▸ PROBLEM TO SOLVE:
Please return every line of the listing below word for word, with the pictures left out.

Dataset rows:

☆ ☆ ☆ ☆ ☆

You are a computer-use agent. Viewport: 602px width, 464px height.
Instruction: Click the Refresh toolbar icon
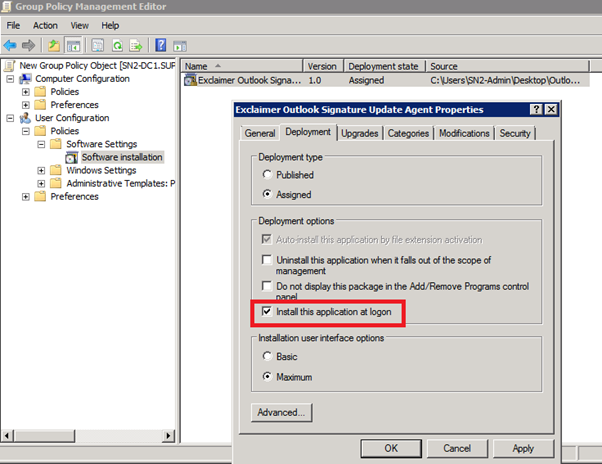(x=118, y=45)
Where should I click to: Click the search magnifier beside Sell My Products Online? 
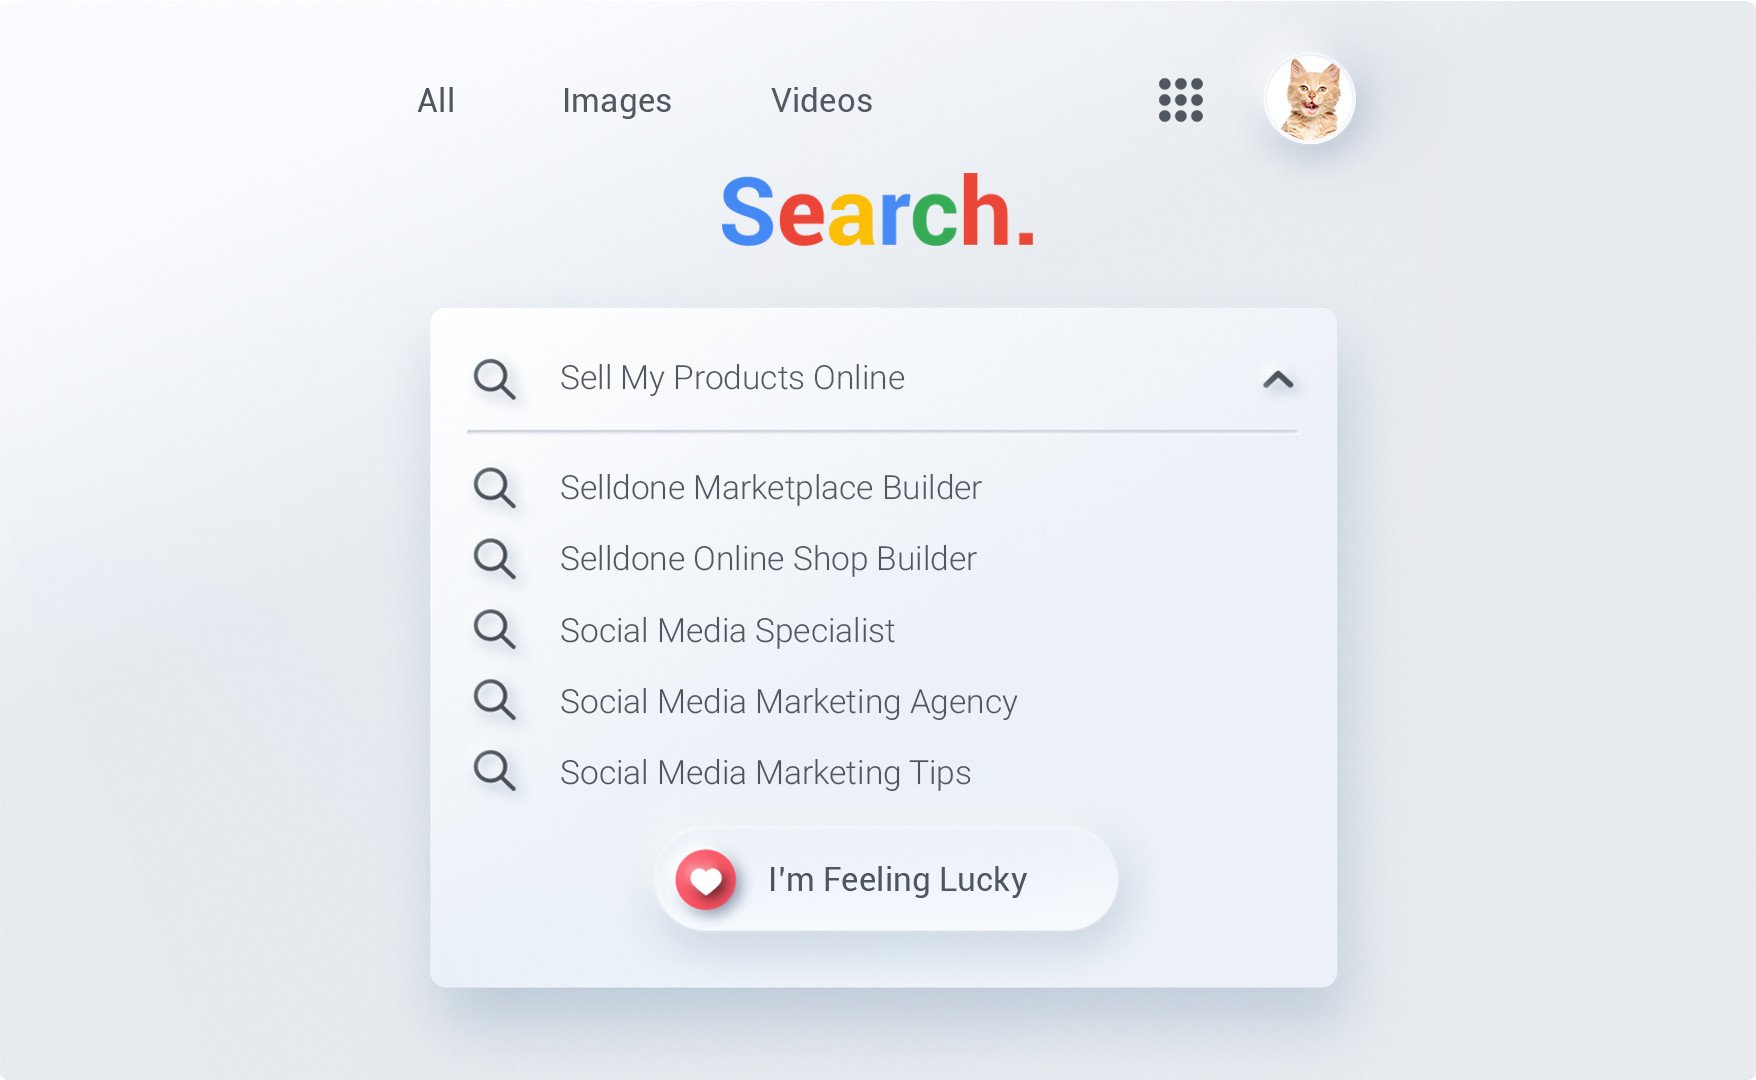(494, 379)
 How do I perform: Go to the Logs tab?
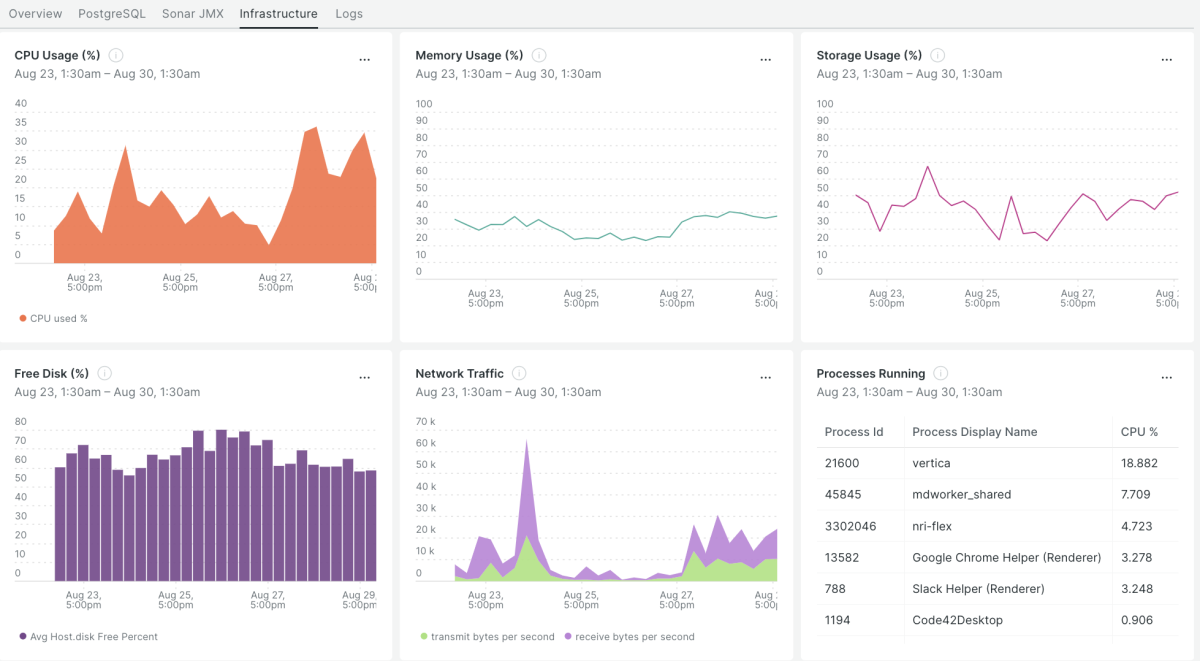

☆ ☆ ☆ ☆ ☆

▸ RESULT BELOW:
You are a computer-use agent. Viewport: 602px width, 464px height.
Instruction: Click the Refresh toolbar icon
(x=118, y=45)
Where should I click to: Click the search magnifier beside Sell My Products Online? 
(494, 379)
 How do I perform: Go to the Logs tab?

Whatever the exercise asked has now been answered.